Task brief: What is needed is an exact copy of the line with "Open 在线客服 online support" and all lines that follow it in the entries below, the last line included.
________
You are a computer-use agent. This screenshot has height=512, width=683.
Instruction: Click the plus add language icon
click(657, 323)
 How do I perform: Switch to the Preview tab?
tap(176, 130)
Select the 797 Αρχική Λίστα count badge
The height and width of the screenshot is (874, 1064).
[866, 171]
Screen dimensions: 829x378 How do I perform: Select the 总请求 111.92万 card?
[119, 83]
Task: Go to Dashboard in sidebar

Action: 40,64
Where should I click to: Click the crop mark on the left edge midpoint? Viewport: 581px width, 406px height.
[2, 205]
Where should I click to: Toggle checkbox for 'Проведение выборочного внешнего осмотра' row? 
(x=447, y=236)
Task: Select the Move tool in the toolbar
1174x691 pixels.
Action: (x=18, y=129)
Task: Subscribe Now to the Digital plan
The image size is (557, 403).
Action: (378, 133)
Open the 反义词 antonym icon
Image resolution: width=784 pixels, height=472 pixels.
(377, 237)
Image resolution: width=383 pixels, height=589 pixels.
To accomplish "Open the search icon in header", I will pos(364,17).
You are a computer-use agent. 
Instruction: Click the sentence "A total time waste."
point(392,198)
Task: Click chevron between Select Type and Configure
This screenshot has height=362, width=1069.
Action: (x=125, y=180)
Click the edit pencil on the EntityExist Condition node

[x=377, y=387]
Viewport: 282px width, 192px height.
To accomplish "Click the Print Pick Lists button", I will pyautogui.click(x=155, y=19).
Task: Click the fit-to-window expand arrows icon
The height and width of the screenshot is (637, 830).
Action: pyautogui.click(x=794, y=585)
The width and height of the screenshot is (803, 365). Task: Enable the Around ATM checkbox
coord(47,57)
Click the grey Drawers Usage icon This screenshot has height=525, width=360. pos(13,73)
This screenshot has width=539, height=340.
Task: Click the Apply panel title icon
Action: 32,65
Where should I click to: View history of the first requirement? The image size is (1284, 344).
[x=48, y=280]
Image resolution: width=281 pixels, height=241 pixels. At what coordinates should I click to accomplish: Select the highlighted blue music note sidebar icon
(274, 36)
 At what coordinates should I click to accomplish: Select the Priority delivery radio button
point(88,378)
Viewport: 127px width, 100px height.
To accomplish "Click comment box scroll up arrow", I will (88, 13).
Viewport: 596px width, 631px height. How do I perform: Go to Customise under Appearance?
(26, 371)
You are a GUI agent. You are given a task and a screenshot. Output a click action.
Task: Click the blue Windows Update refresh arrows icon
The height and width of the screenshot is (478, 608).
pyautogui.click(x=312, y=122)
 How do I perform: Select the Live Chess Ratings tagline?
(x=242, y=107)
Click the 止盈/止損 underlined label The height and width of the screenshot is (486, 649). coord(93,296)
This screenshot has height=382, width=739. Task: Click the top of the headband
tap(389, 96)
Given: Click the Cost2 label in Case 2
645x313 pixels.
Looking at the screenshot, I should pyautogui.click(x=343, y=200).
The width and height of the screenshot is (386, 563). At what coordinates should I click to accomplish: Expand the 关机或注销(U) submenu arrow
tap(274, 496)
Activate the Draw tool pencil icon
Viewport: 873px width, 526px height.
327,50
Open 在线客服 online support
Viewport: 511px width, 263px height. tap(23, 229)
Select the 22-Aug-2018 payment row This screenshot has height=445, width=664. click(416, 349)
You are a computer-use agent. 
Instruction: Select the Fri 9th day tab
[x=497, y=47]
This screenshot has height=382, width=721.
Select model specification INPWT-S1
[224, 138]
________
Solution for this task:
Open 在线客服 online support
Viewport: 511px width, 263px height. tap(23, 229)
Select the 22-Aug-2018 payment row This screenshot has height=445, width=664. click(416, 349)
You are a computer-use agent. 
Instruction: Select the Fri 9th day tab
[x=497, y=47]
This screenshot has height=382, width=721.
Select model specification INPWT-S1
[224, 138]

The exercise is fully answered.